It is the first official weekend of summer and it’s time for one of the truly great traditions that comes with the best time of year at the Jersey Shore.

It is the day when I share the rules that should apply when it comes to beach behavior and etiquette.  You can take these with a grain of sand but I’m an expert with decades of experience when it comes to sitting on the beach and observing what takes place around me.

Moses can take credit for his better-known version and others can try and copy (and they do) but I am the originator of the “Ten Beach Commandments."

  1. DON’T CROWD THY NEIGHBOR. Yes, our beaches get crowded but there is no reason to sit right on top of others…this is not Coney Island. Seek space between yourself and those nearby. Arrive early, get the best spot. Come late, that’s your problem.
  1. WEAR A BATHING SUIT THAT FITS YOUR BODY. This is for women and men.  Gravity does things to us as we get older so if you’re going to wear a bikini or Speedo take a good look in the mirror, better yet ask someone to give you an honest answer.  Now that I think of it don’t ever wear a Speedo.
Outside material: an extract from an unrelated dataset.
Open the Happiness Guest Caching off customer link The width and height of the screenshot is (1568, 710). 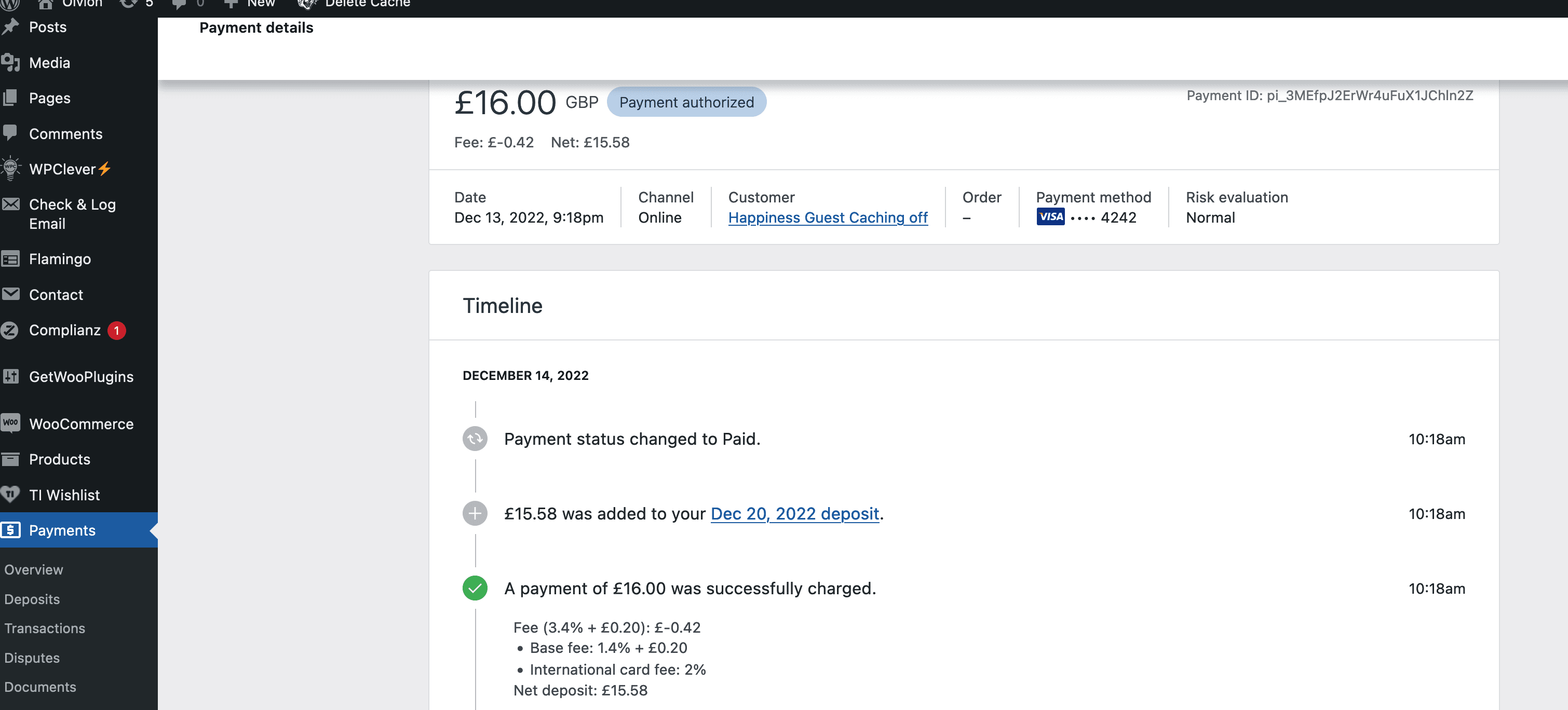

  2. LEARN HOW TO OPERATE YOUR BEACH UMBRELLA especially on a windy day. Make sure the base is dug in well, angle the umbrella into the wind and keep it as low as possible.  When it does take off like a javelin and nearly kills someone, don’t laugh and then try and put it back up.
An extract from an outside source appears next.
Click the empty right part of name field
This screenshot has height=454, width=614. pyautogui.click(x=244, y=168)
  3. DON’T THROW THE BALL WHERE IT’S CROWDED. For some reason, guys who never played football bring one to the beach and insist on tossing it around in the middle of people.  Girls are not impressed with this unless your name is Tom Brady or Eli Manning.
  4. NO SMOKING MEANS NO SMOKING. If it’s the law then follow it!
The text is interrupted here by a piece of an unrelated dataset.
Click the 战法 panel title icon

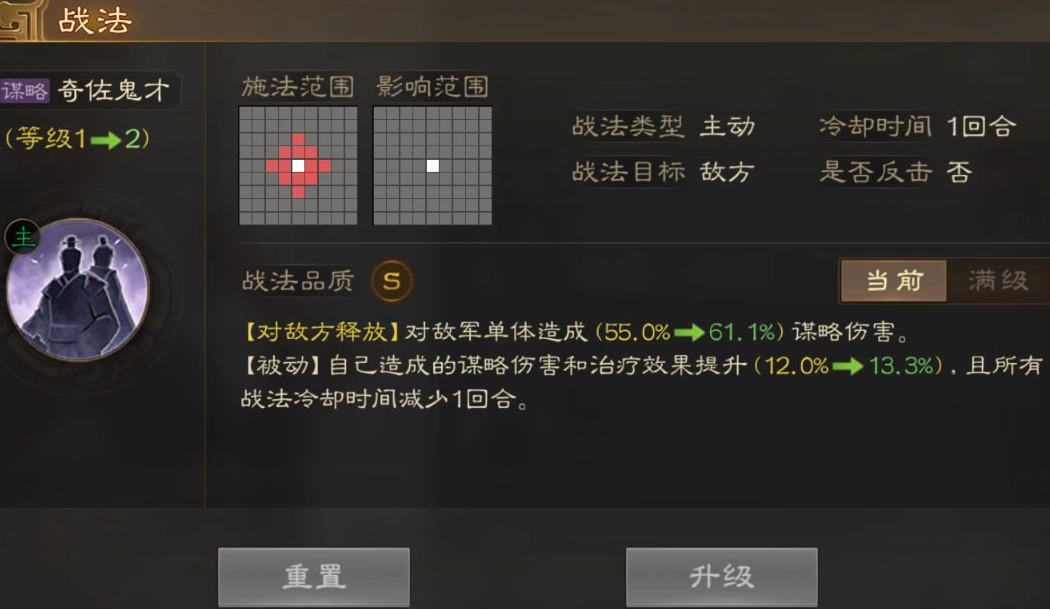pos(20,20)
  5. FILL IN THE HOLES YOU DIG. I’ll never understand this but for some reason when people come to the beach they have an obsession with digging, especially fathers and sons (usually Dad digs and son watches).  Whatever when you are done excavating fill in the hole so nobody falls in it.
  6. DON’T FEED THE SEAGULLS. I know you have a kind heart but when you feed one gull it brings the entire colony and they’re likely to leave their mark on someone’s head.
  7. DON’T THROW OR KICK SAND. Do I have to even explain?
  8. DON’T WALK ON THE DUNES. Nothing worse than watching parents allow their children to walk or run on the dunes when there are signs all over saying to stay off of them.  Speaking of children, make some attempt to control them from running over and through blankets.
  9. FOLLOW THE LIFEGUARDS. Yes, you’re fine in 5 feet of water in your backyard pool but the ocean is a different story and even the best swimmers are no match for rip tides.  When a lifeguard blows the whistle follow his/her directions and don’t wave back.

Please follow these simple rules and enjoy your time at the beach.  More importantly, don’t ruin it for me and others.   HAPPY SUMMER!